Weekends provide a unique setting in which information accumulates while trading is paused. This disconnect can cause price adjustments when the market opens on Monday. Unlike intraday or pre-market periods, weekend news cannot be immediately acted upon, which can increase sentiment spillovers. This aligns with the classic literature on the “weekend effect” in financial markets, where average Monday returns tend to be lower—often due to the buildup of information and sentiment during non-trading hours [
21,
22]. It contradicts the Efficient Market Hypothesis, which argues that stocks always trade at their fair value on exchanges, since it suggests that all available information is instantly and fully reflected in asset prices, leaving no room for predictable patterns or systematic anomalies like the weekend effect. Our focus on over-weekend returns is therefore both empirically and theoretically justified.
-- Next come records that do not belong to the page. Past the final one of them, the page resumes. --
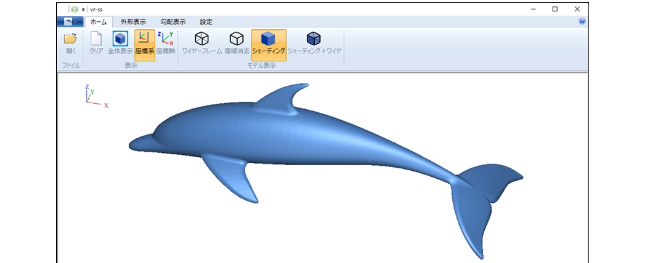Expand the quick access toolbar customize arrow
665x263 pixels.
[83, 9]
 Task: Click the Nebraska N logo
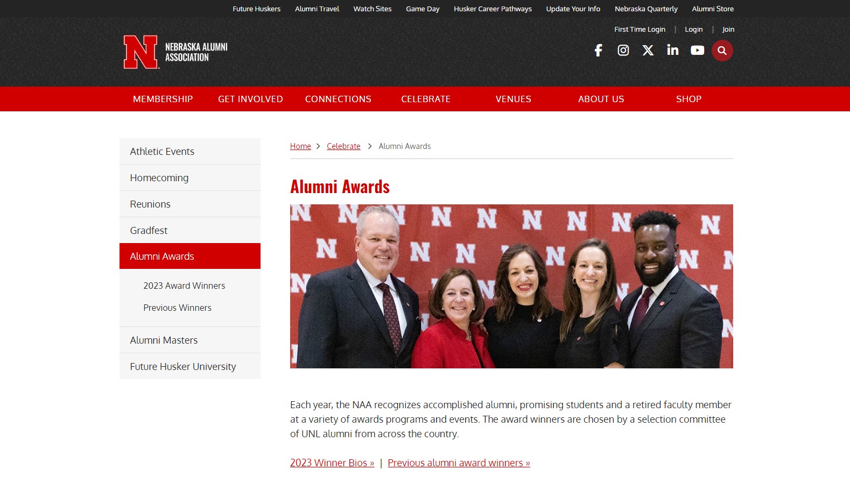(141, 52)
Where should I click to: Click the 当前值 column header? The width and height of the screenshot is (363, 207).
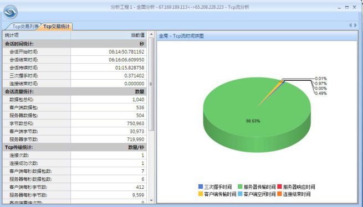(x=109, y=35)
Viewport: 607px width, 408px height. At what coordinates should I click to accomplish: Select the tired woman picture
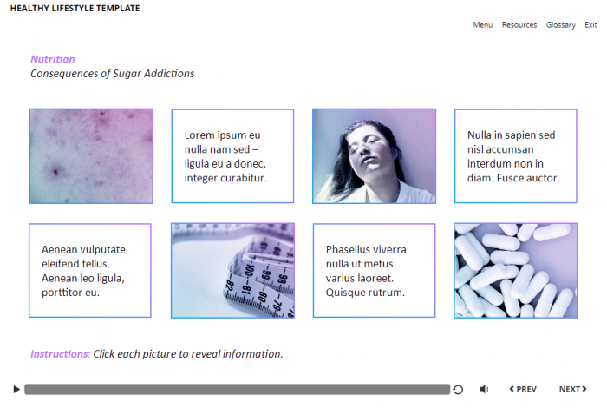click(x=374, y=155)
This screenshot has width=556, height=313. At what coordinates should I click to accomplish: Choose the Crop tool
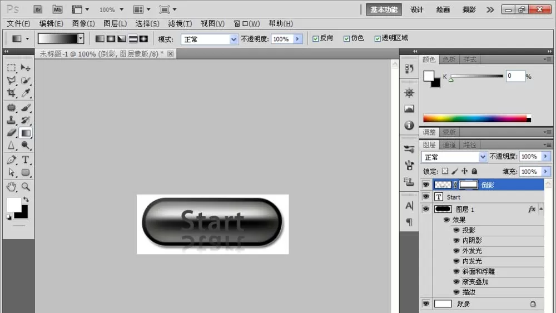11,93
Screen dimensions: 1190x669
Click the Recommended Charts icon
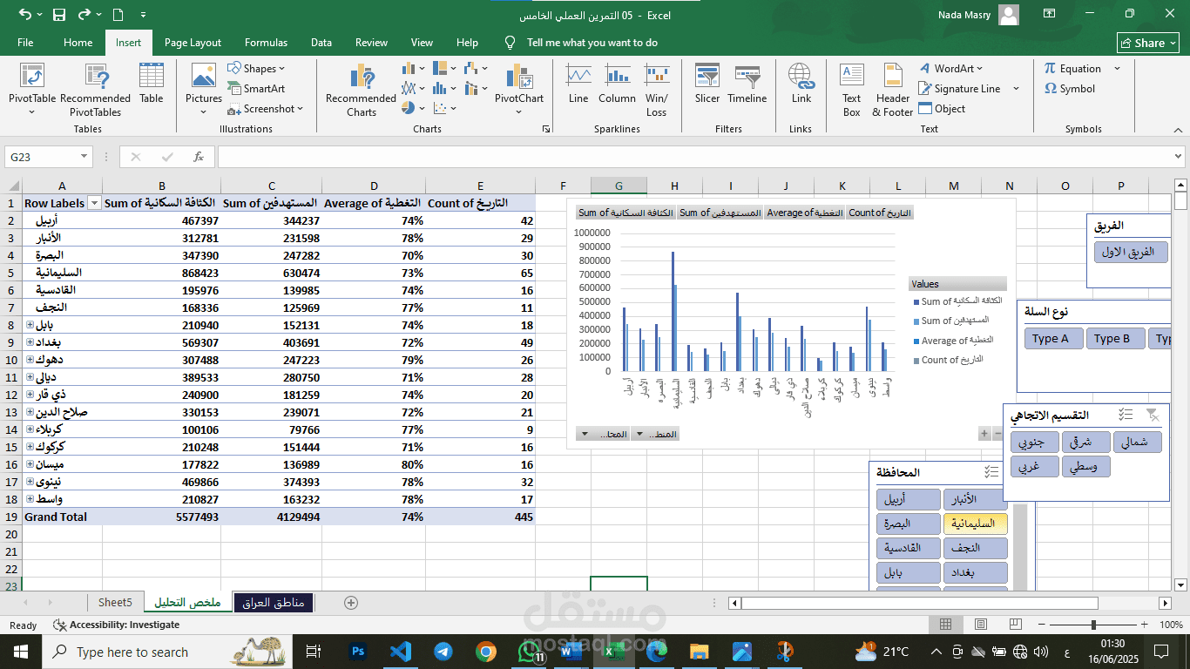click(x=361, y=83)
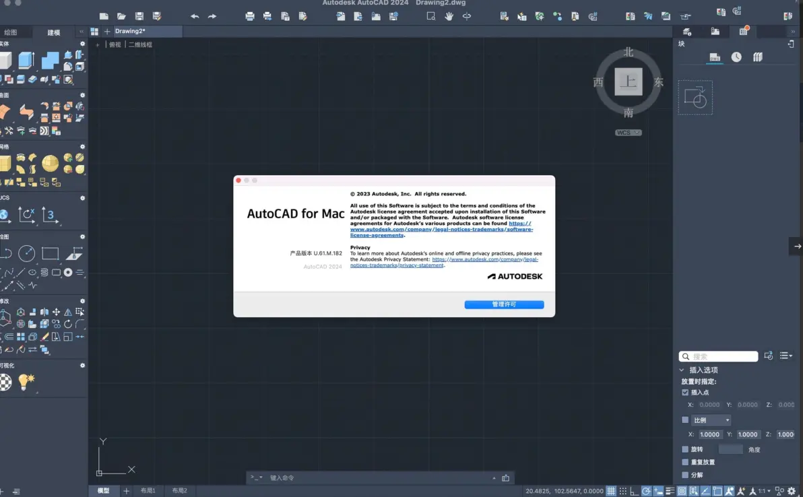Click the light bulb visualization icon
Image resolution: width=803 pixels, height=497 pixels.
(26, 382)
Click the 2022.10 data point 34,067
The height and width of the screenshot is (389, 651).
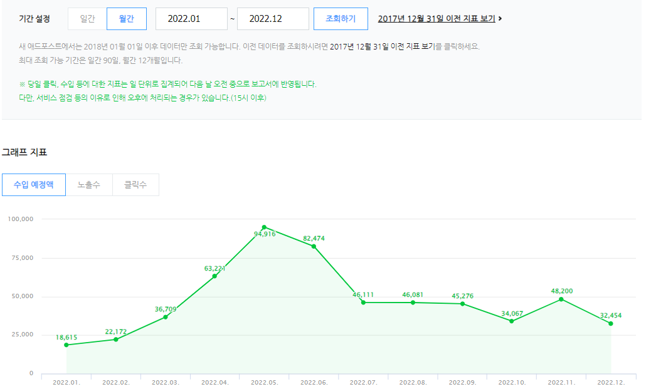coord(512,321)
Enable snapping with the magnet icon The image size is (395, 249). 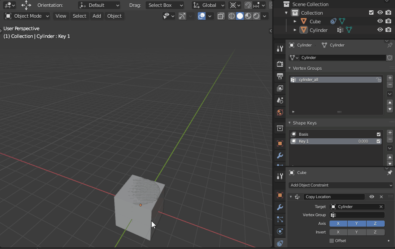(x=249, y=5)
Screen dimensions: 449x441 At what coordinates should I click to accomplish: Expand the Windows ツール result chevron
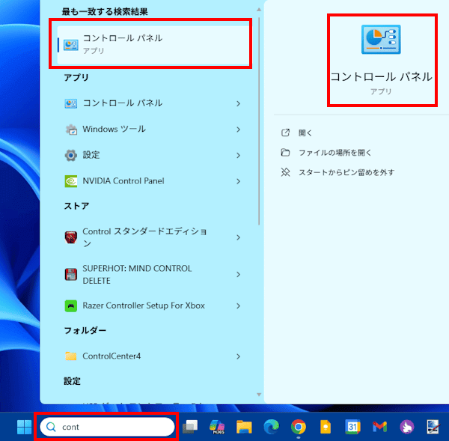[x=238, y=130]

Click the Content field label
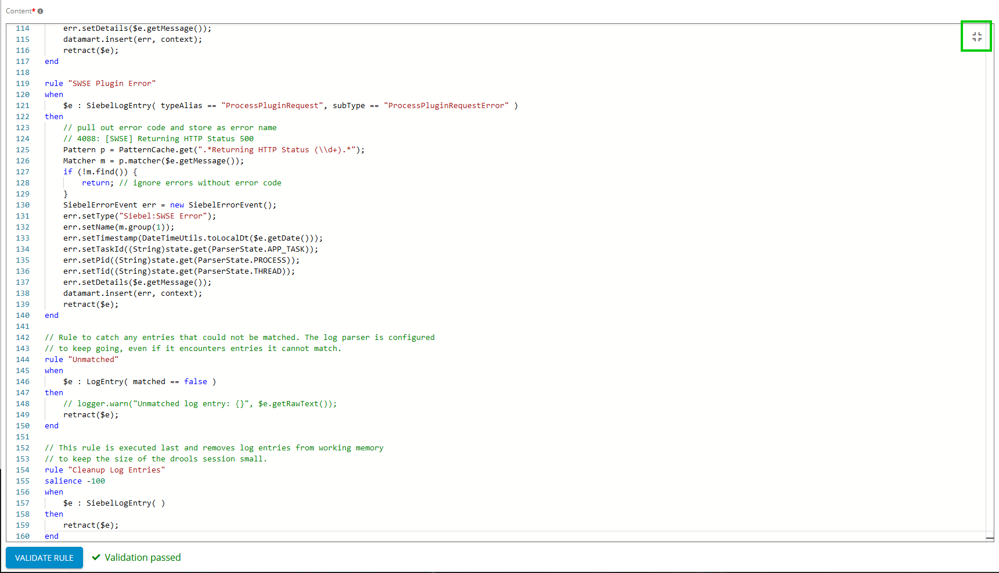[x=19, y=11]
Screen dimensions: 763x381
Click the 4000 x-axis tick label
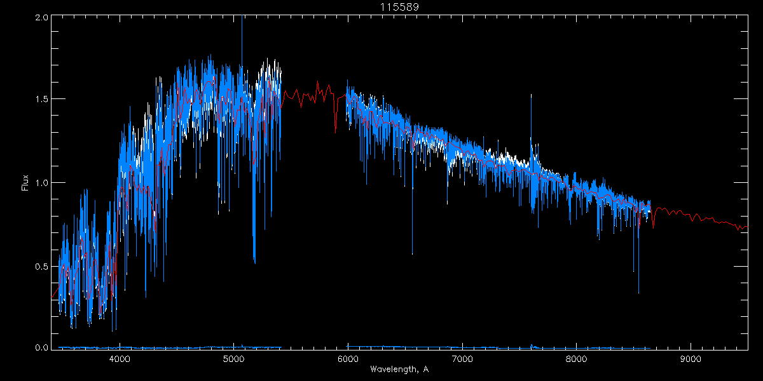coord(120,359)
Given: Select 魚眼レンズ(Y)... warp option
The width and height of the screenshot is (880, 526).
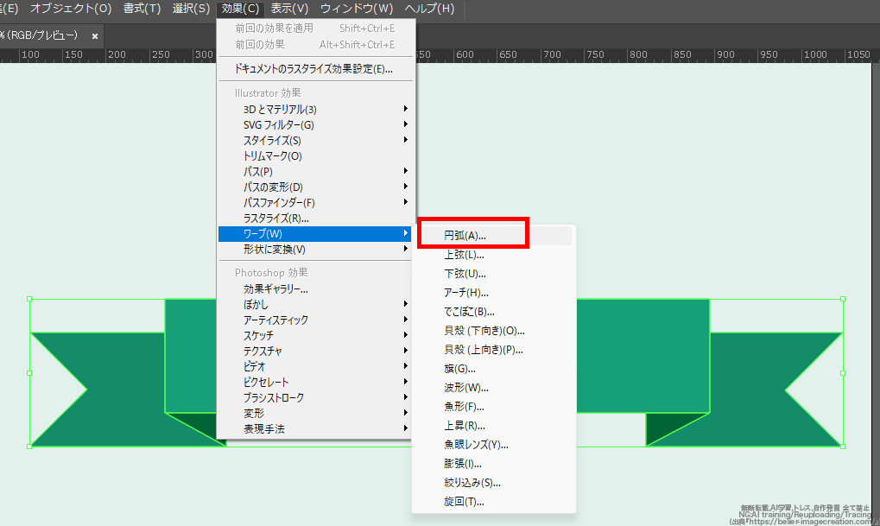Looking at the screenshot, I should pyautogui.click(x=476, y=445).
While pre- and post-market sessions allow limited trading via electronic communication networks or institutional platforms, the weekend represents a complete market closure. This fundamental difference increases the likelihood of delayed reactions and behavioural biases, making it a natural and less-studied period for examining how sentiment influences asset prices.
We focus on Apple Inc. (AAPL) because of its high media visibility, frequent news coverage, and importance in the technology sector, which makes it a representative and data-rich subject for examining the effects of weekend financial news on stock returns.
The paper is structured as follows. In
Section 2, we review the related literature. In
Section 3, we outline the data preparation process, including the selection and rationale for our time frame, define the trading volume metrics, and provide a brief overview of FinBERT and its sentiment scores. We also apply various NLP techniques—tokenization, lemmatization, synonym normalization, named entity recognition, and stopword removal—to determine which words should be included in the Bag of Words. In
Section 4, we outline the Logistic Regression models used to compute the Impact Probabilities of news headlines over the weekends.
Section 5 details our data engineering pipeline and final models, and
Section 6 presents our results along with the assessment criteria. Finally,
Section 7 summarizes our study and proposes potential directions for future research.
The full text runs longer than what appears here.